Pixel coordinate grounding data
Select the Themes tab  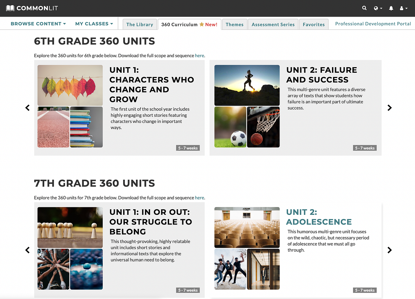click(x=234, y=24)
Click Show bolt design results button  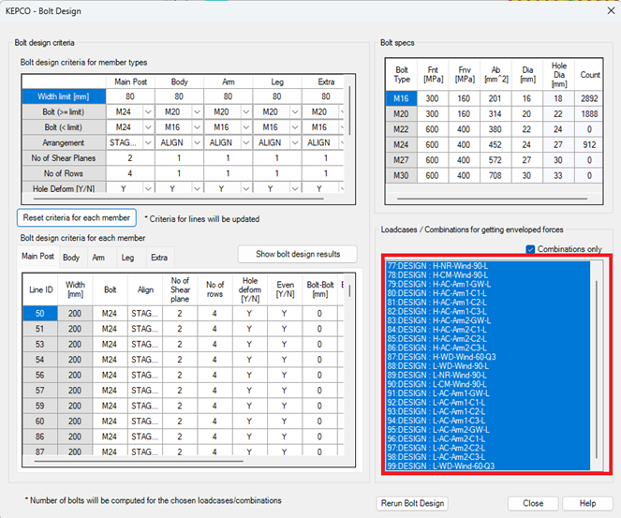coord(296,254)
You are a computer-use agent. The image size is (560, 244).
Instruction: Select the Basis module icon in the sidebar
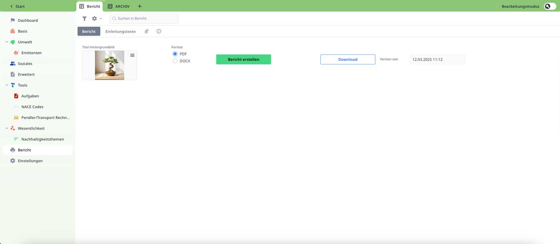point(12,31)
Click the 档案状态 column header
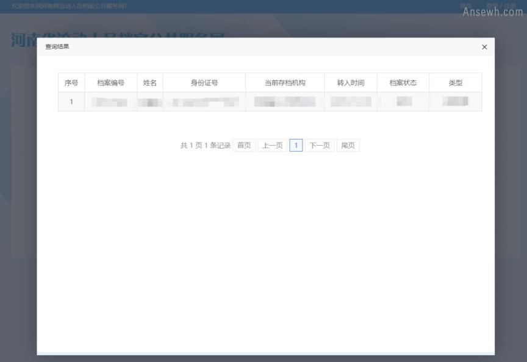Screen dimensions: 527x362 pyautogui.click(x=403, y=83)
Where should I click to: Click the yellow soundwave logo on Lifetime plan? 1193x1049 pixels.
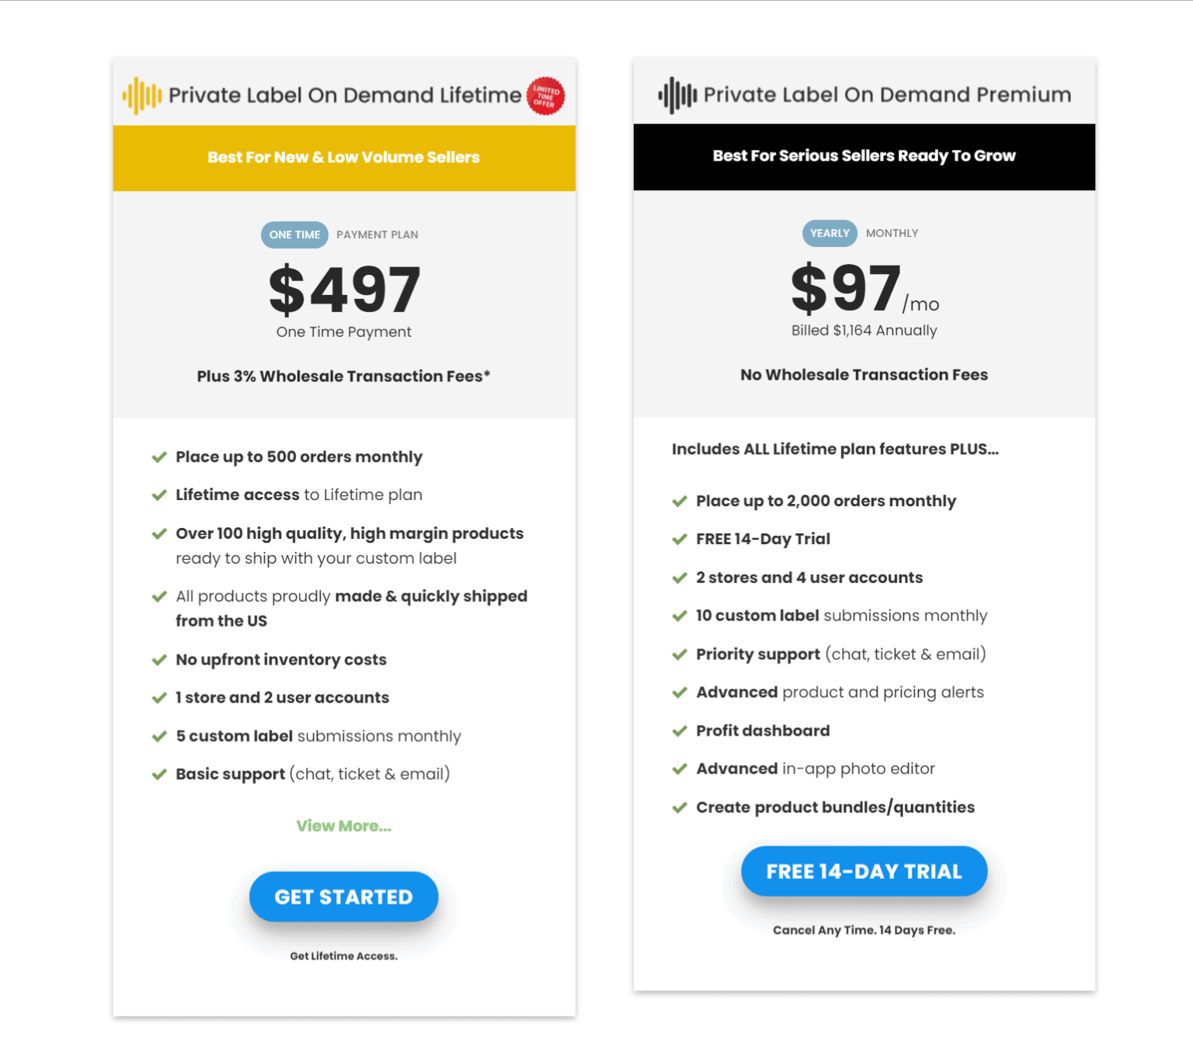(142, 96)
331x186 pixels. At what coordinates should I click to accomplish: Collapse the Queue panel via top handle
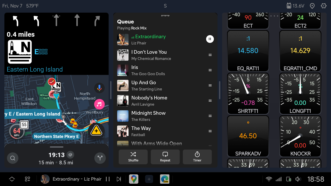tap(165, 16)
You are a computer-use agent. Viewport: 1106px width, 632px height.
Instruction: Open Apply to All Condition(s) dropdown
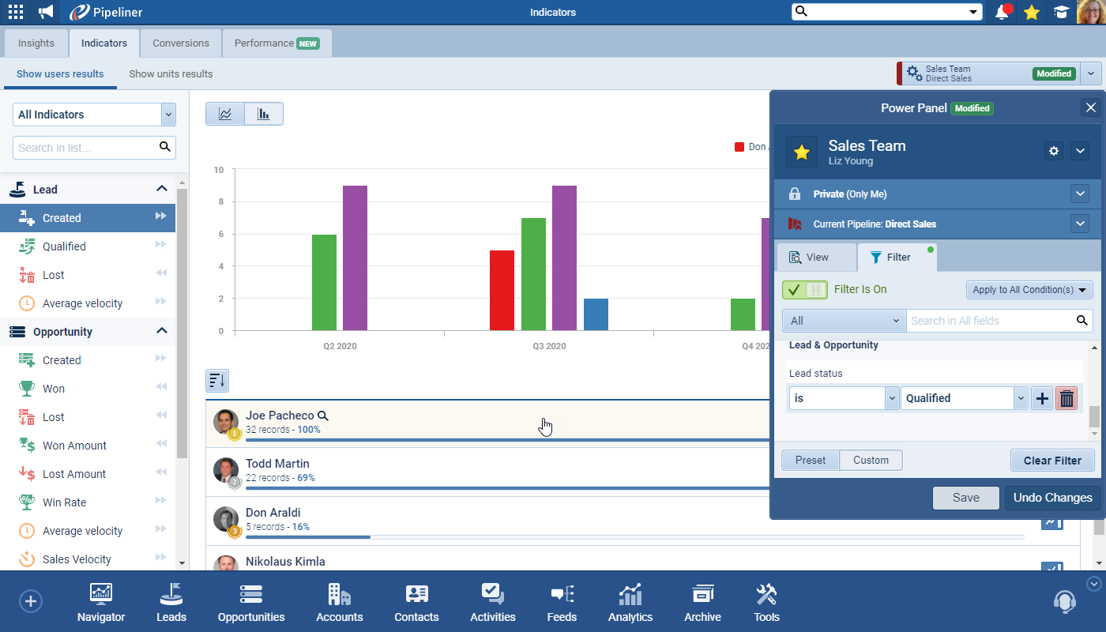1029,290
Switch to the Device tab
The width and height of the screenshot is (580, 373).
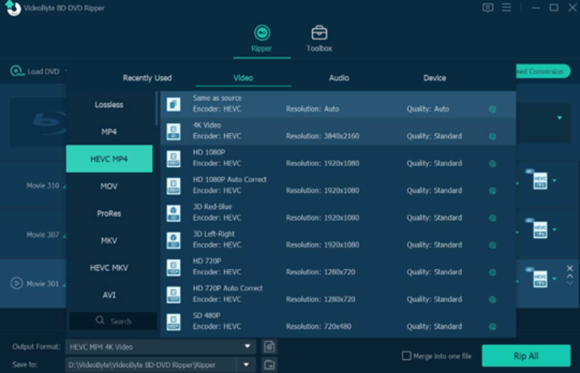434,78
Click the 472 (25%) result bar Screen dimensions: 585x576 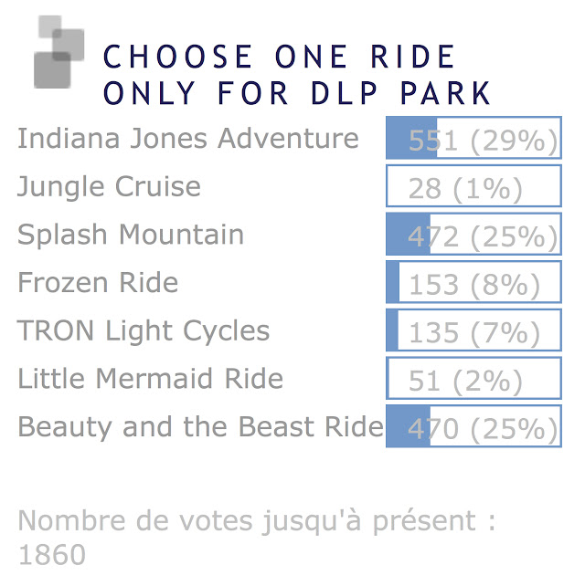point(473,234)
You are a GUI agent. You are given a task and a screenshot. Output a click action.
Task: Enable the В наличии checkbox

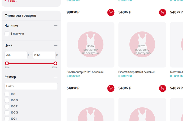coord(7,34)
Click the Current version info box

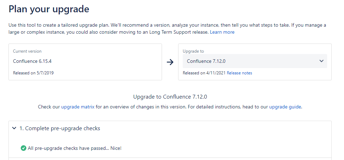85,62
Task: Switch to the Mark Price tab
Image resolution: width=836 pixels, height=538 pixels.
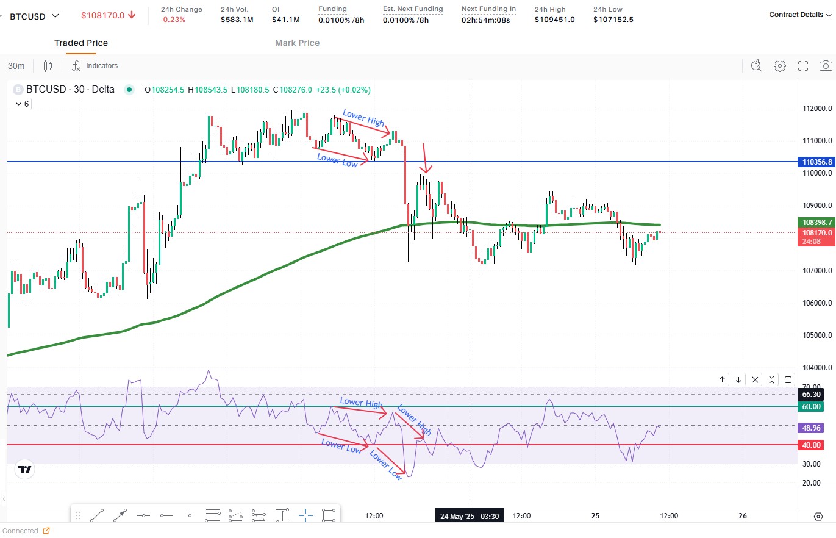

▶ Assigned task
Beginning with the line containing "Task: Enable the В наличии checkbox" and ending with the last line of the data, output those lines exactly and nothing more. Omit every picture.

▶ Response to the exercise
Task: Enable the В наличии checkbox

coord(7,34)
Click the Current version info box

85,62
Task: Switch to the Mark Price tab
Image resolution: width=836 pixels, height=538 pixels.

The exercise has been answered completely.